-- Start DATASET EXCERPTS --

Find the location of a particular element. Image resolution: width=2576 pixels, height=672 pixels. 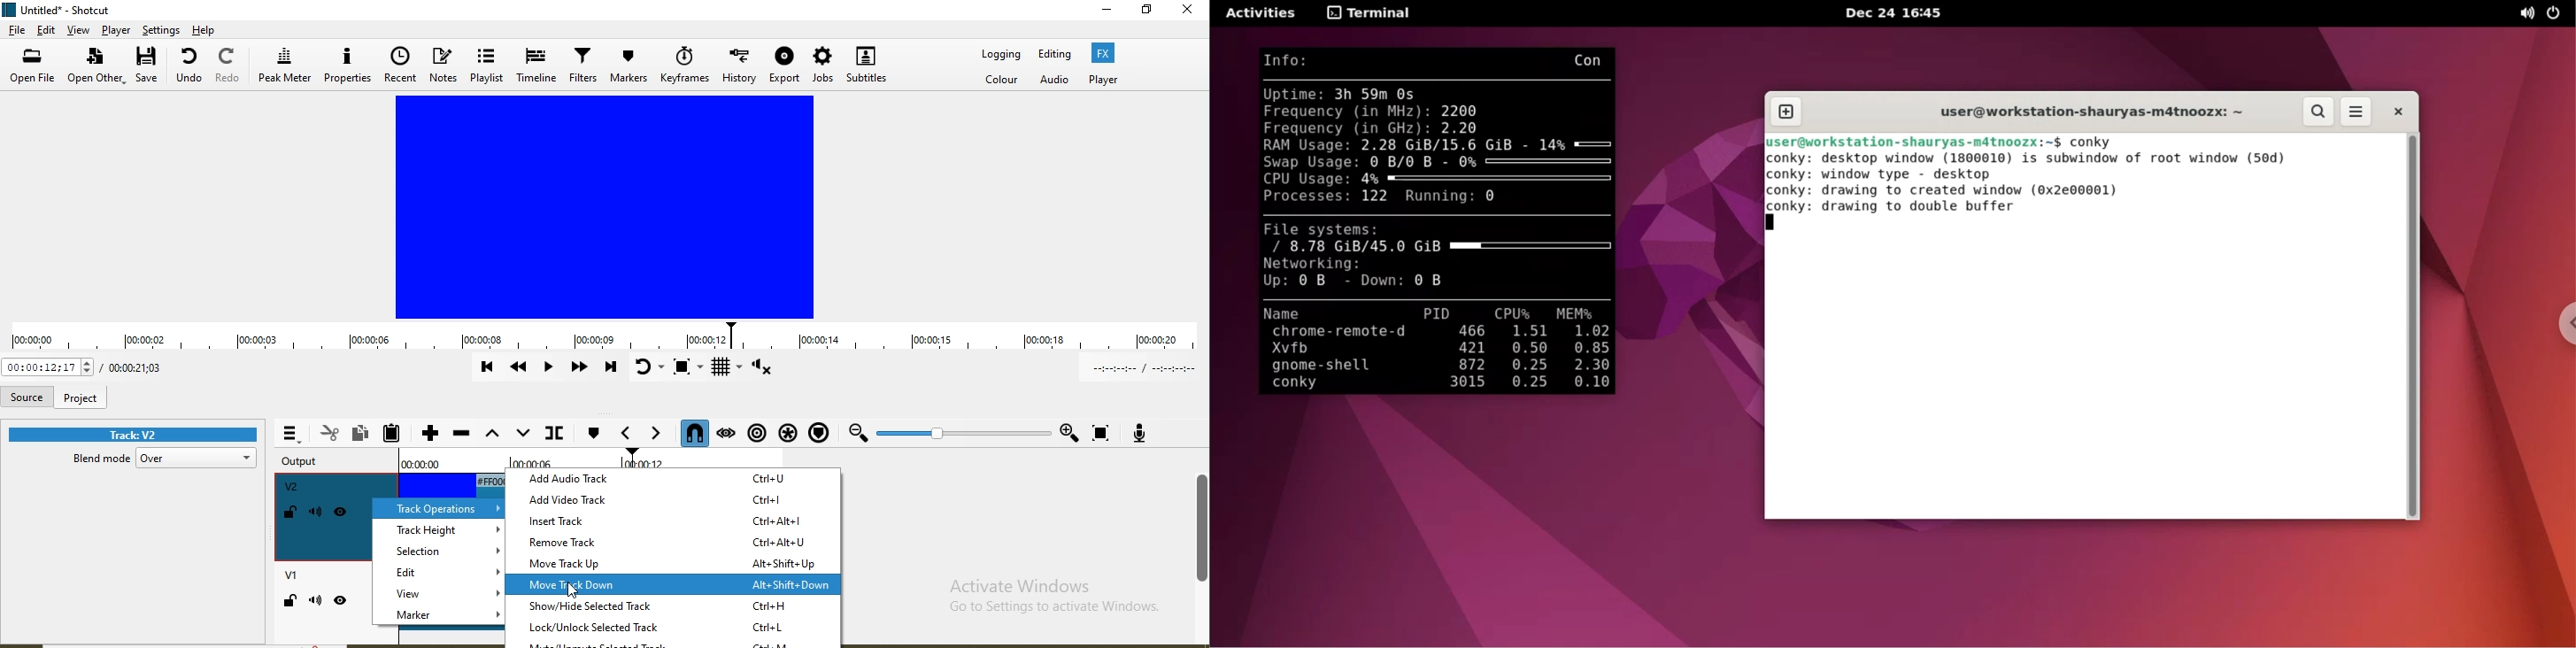

Paste  is located at coordinates (392, 432).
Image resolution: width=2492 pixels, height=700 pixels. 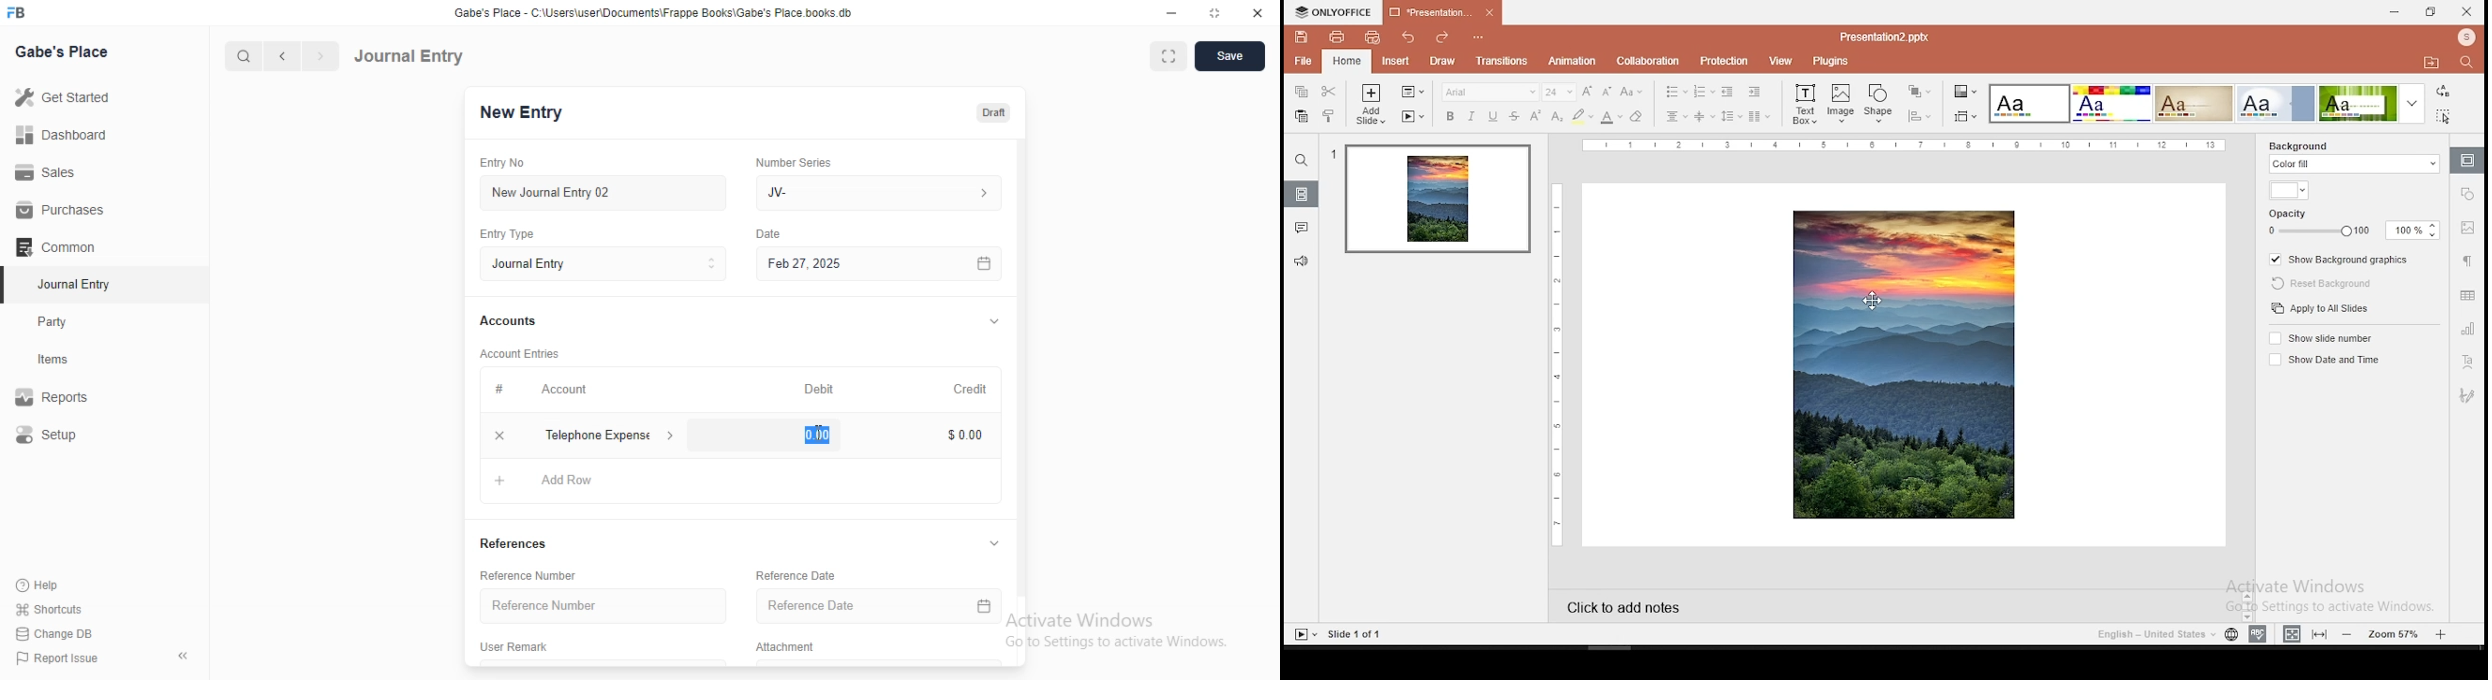 What do you see at coordinates (50, 608) in the screenshot?
I see `' Shortcuts` at bounding box center [50, 608].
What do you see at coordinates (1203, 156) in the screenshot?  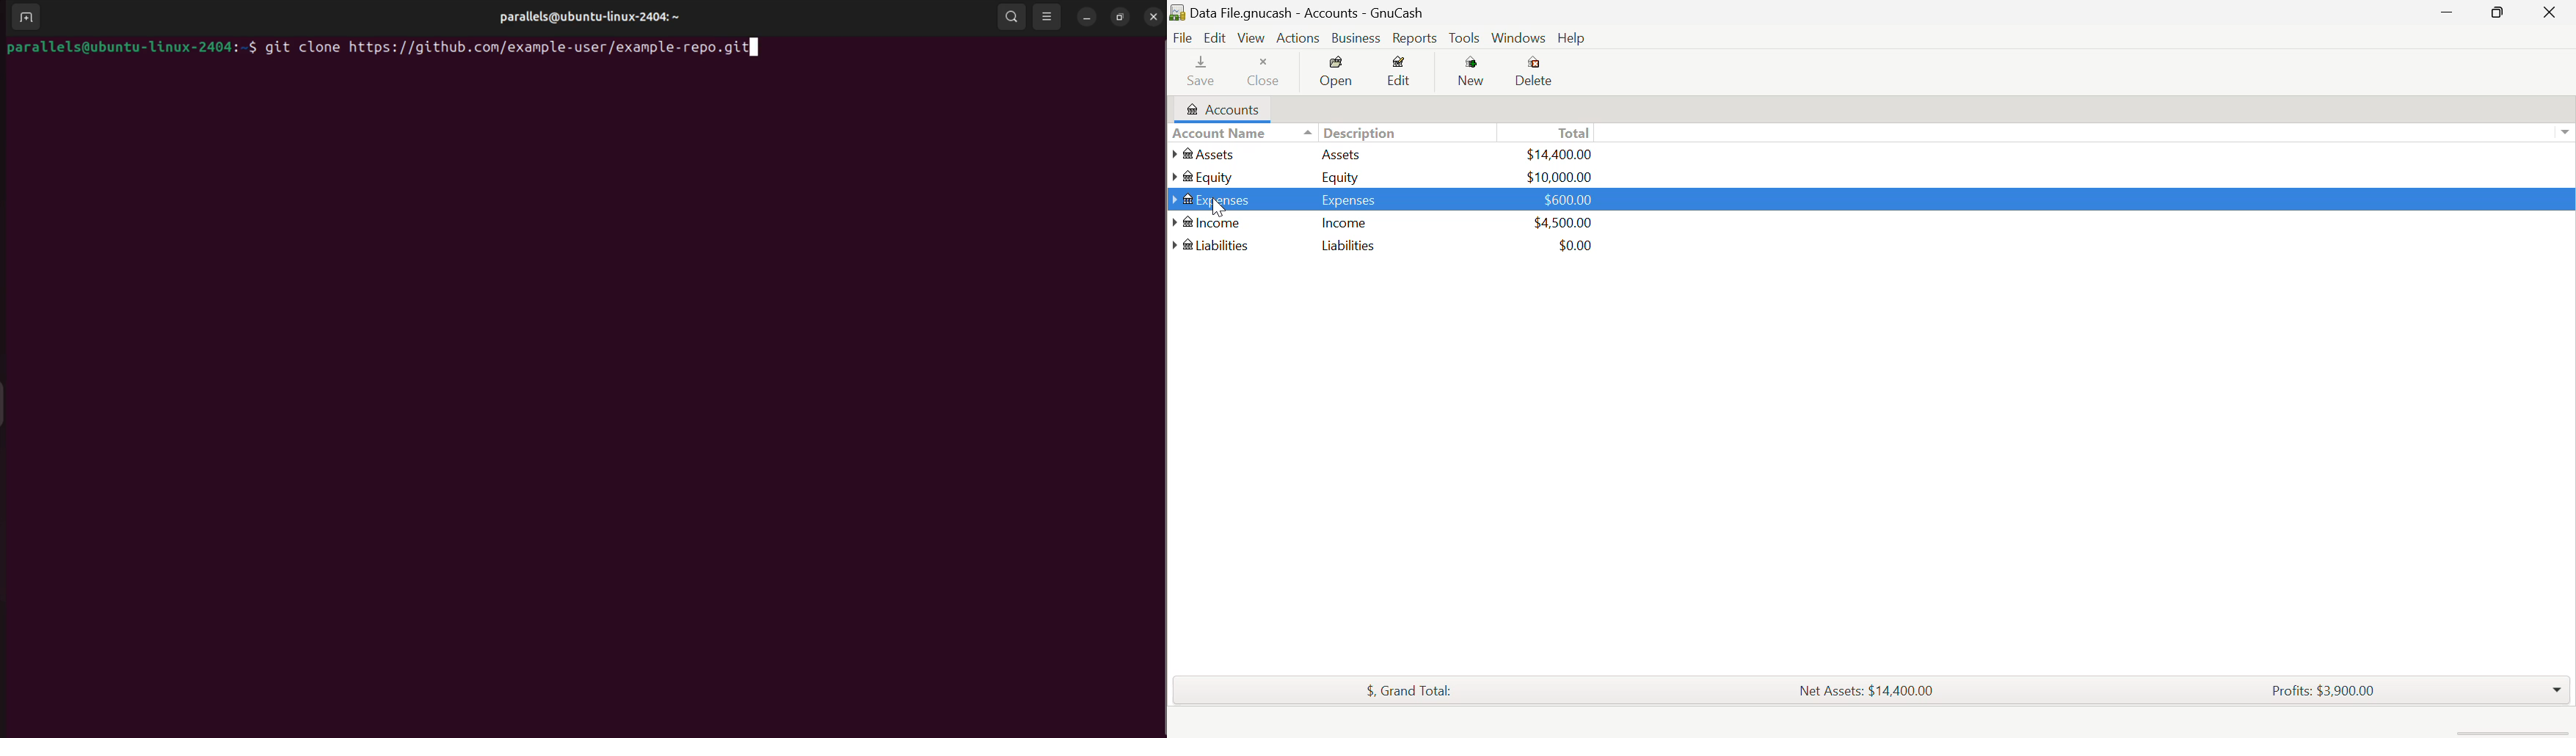 I see `Assets Account` at bounding box center [1203, 156].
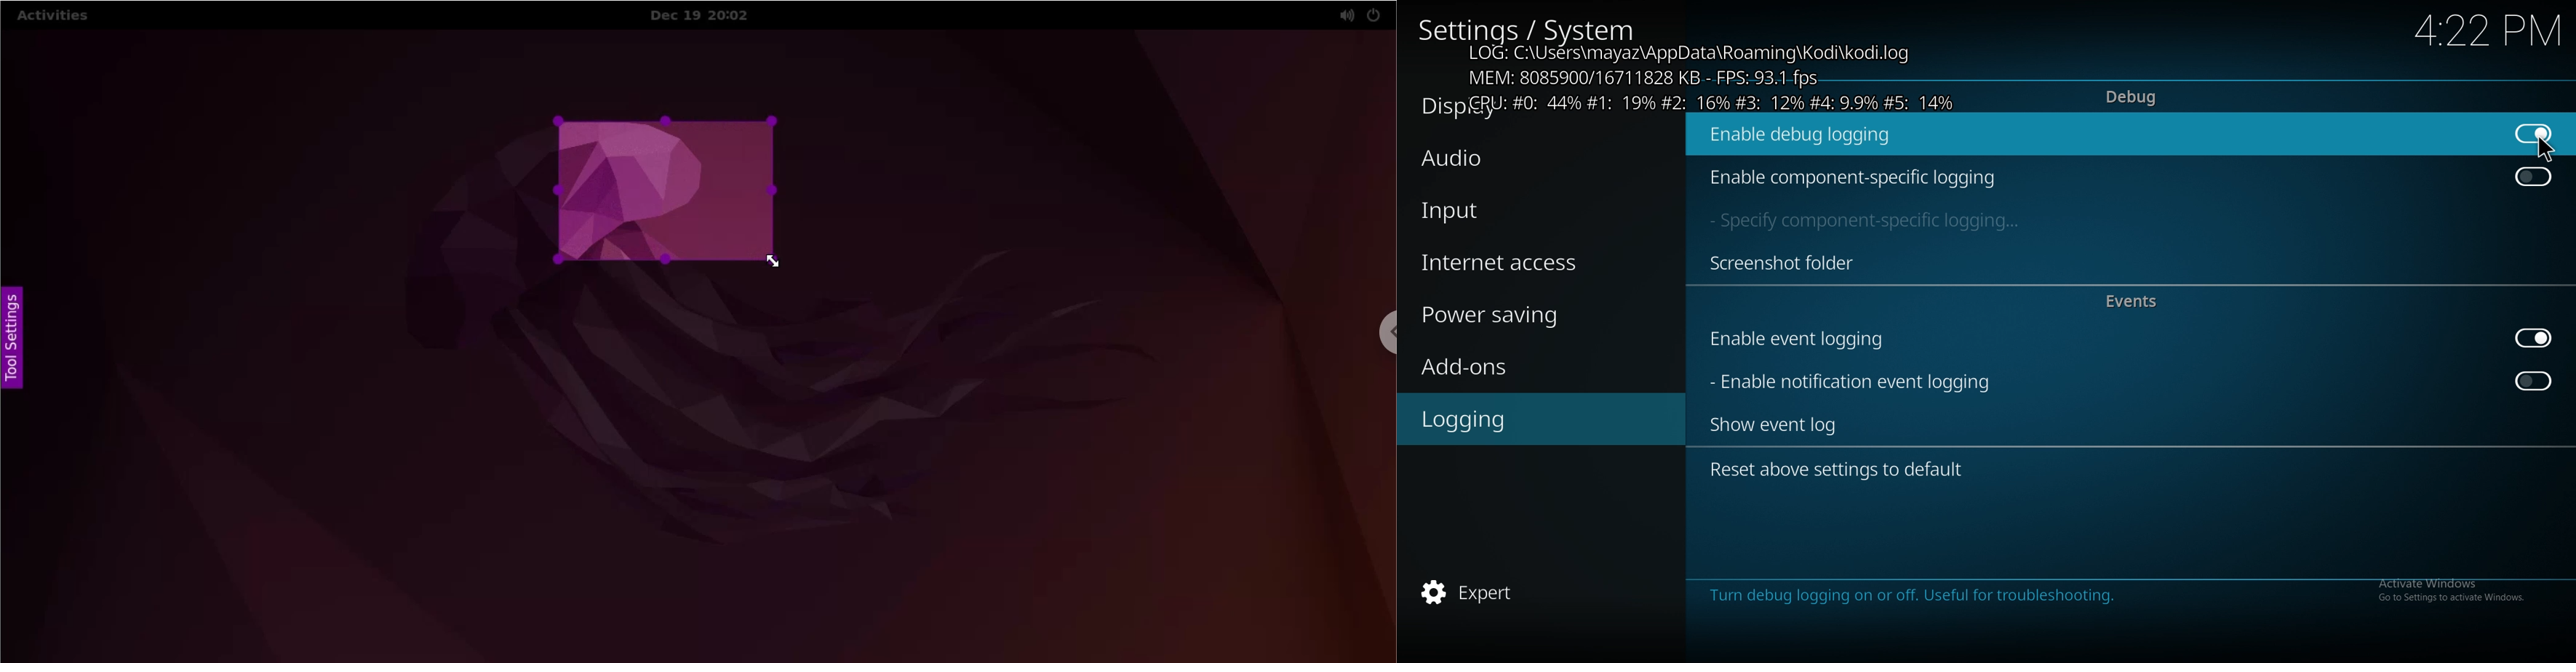 Image resolution: width=2576 pixels, height=672 pixels. Describe the element at coordinates (2533, 177) in the screenshot. I see `off` at that location.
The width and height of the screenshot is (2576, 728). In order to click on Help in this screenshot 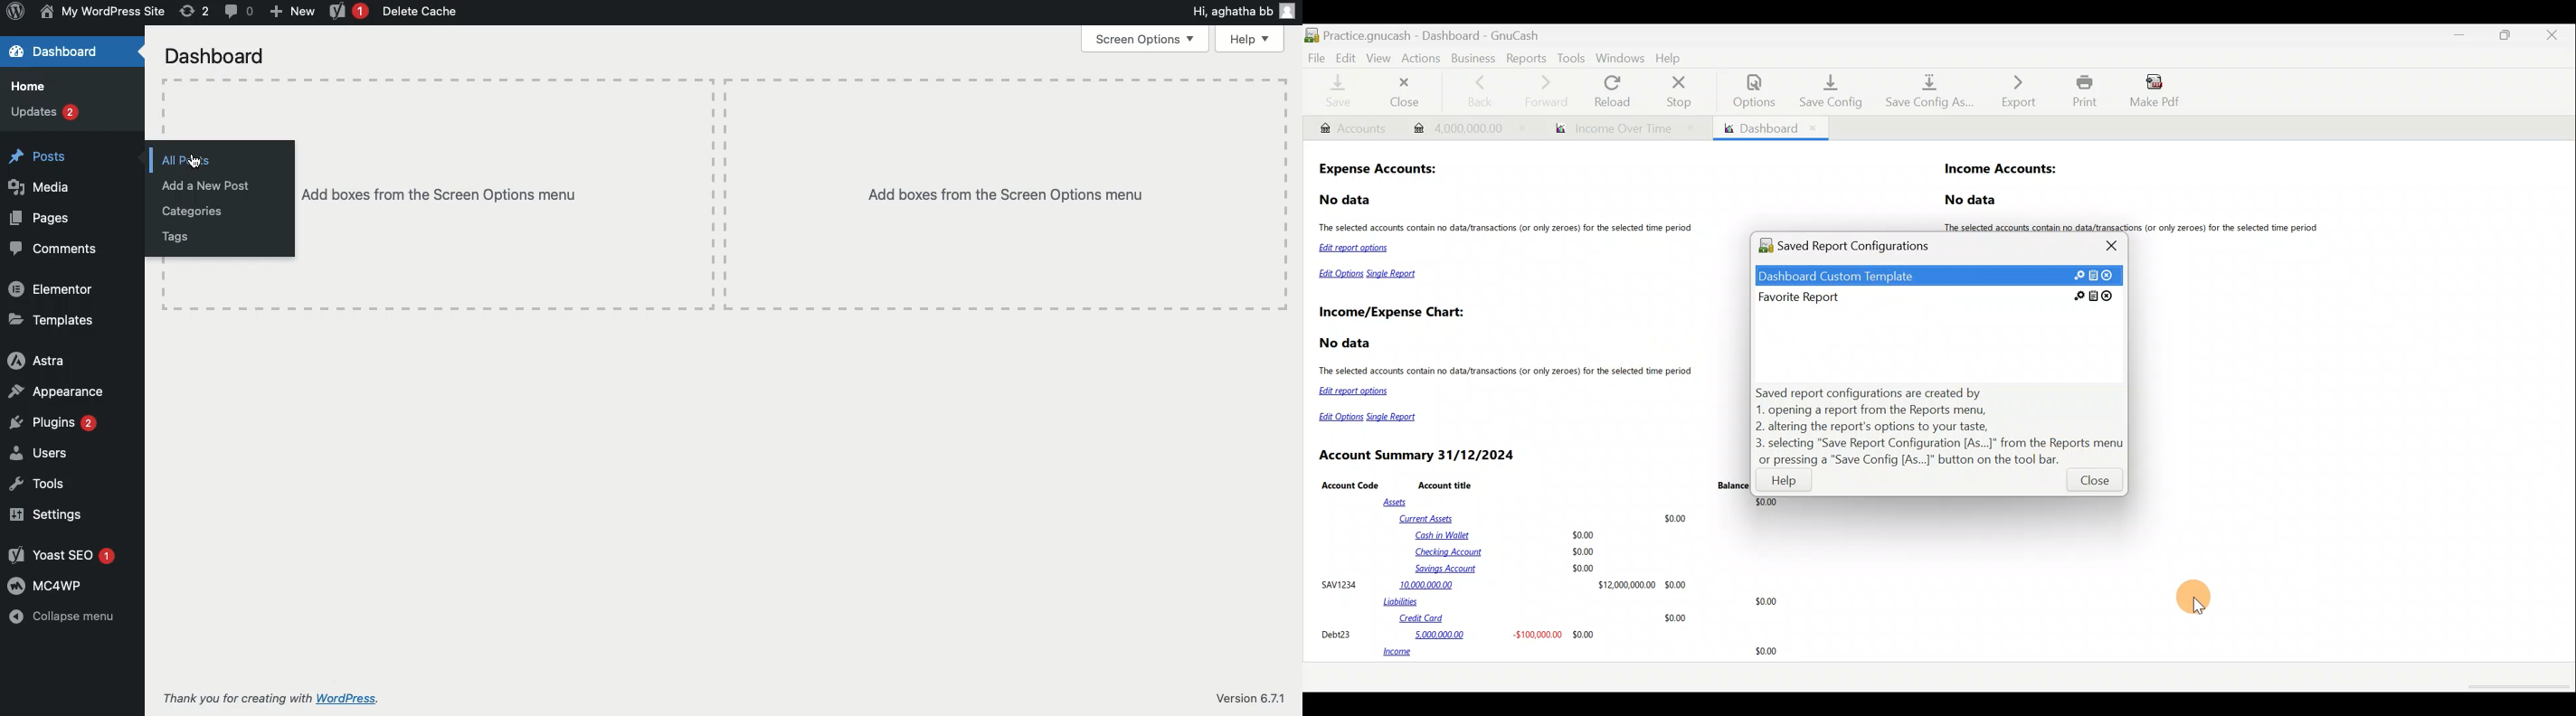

-- End DATASET EXCERPTS --

Give everything from the start of the rows down to the line containing "coordinates (392, 432)." as a two-column CSV with the headers input and output. Put each row on its own line, with its text and its answer each in a single quoted field, line breaks replaced by spaces, and the pictures left out.

OUTPUT BELOW:
input,output
"Find the location of a particular element. Image resolution: width=2576 pixels, height=672 pixels.","Paste  is located at coordinates (392, 432)."